Reproduce every line of the records below word for word, but omit the pictures from your answer.

┌──

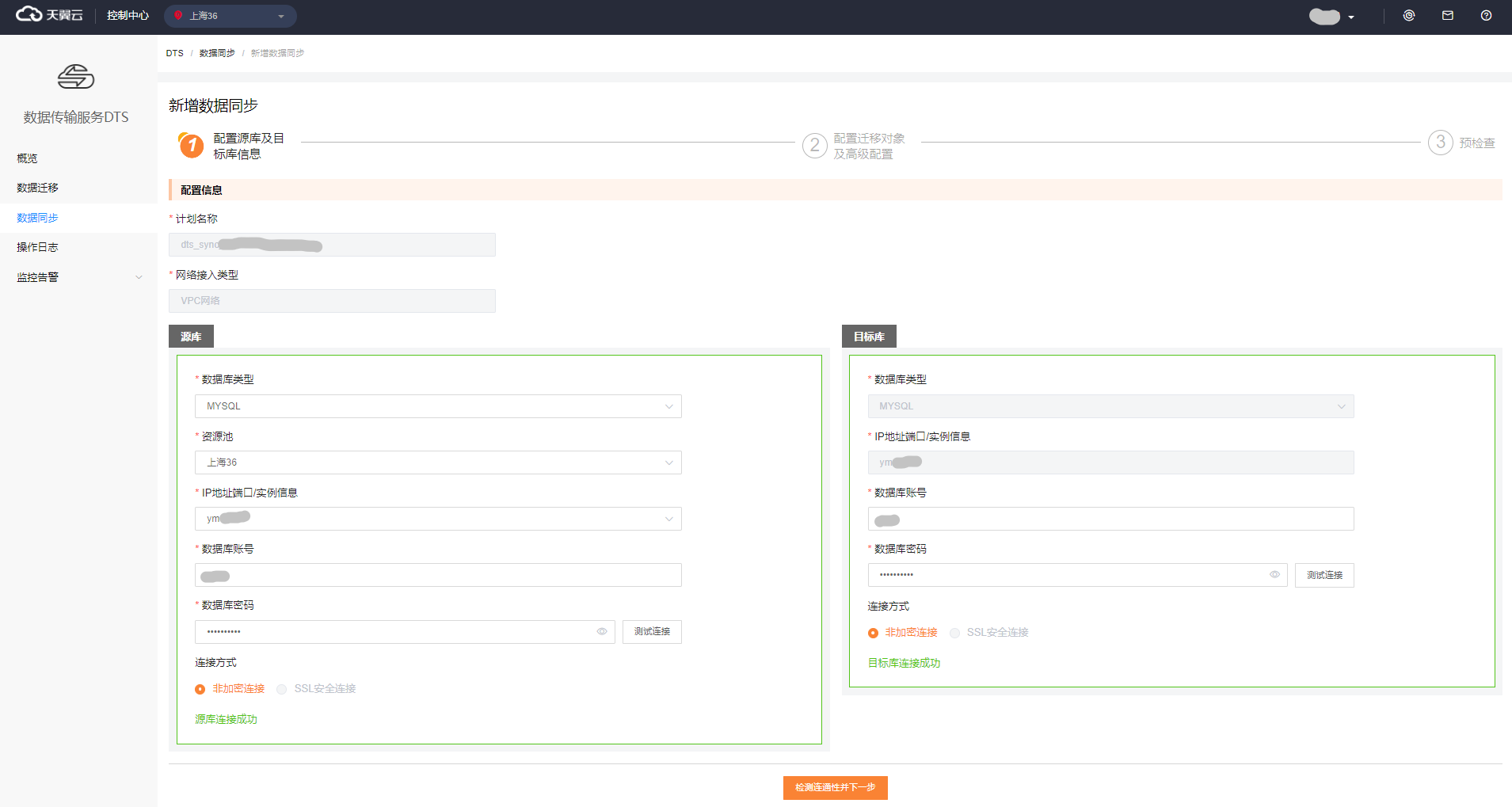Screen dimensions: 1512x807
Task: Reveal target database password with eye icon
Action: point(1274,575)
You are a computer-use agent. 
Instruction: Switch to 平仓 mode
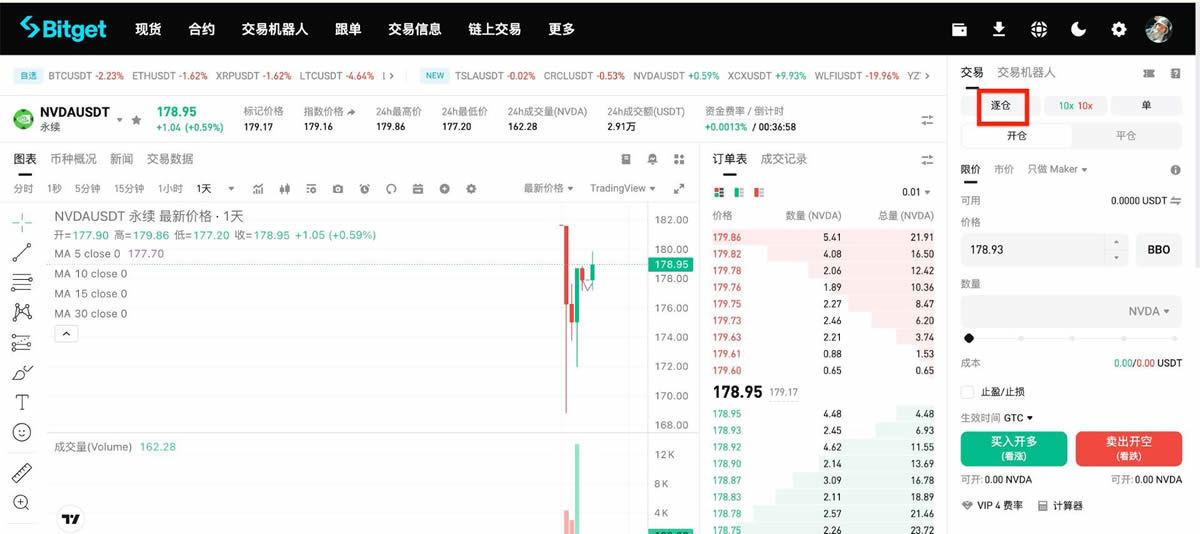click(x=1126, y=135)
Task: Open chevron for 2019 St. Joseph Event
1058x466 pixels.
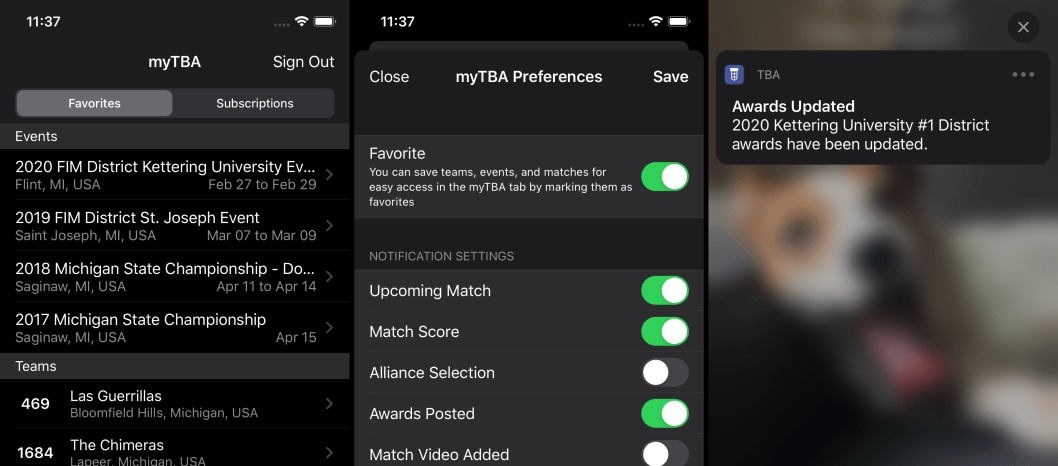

└──

__Solution__
Screen dimensions: 1512x807
Task: Reveal target database password with eye icon
Action: point(1274,575)
You are a computer-use agent. 
Instruction: Switch to 平仓 mode
click(x=1126, y=135)
Task: Open chevron for 2019 St. Joseph Event
1058x466 pixels.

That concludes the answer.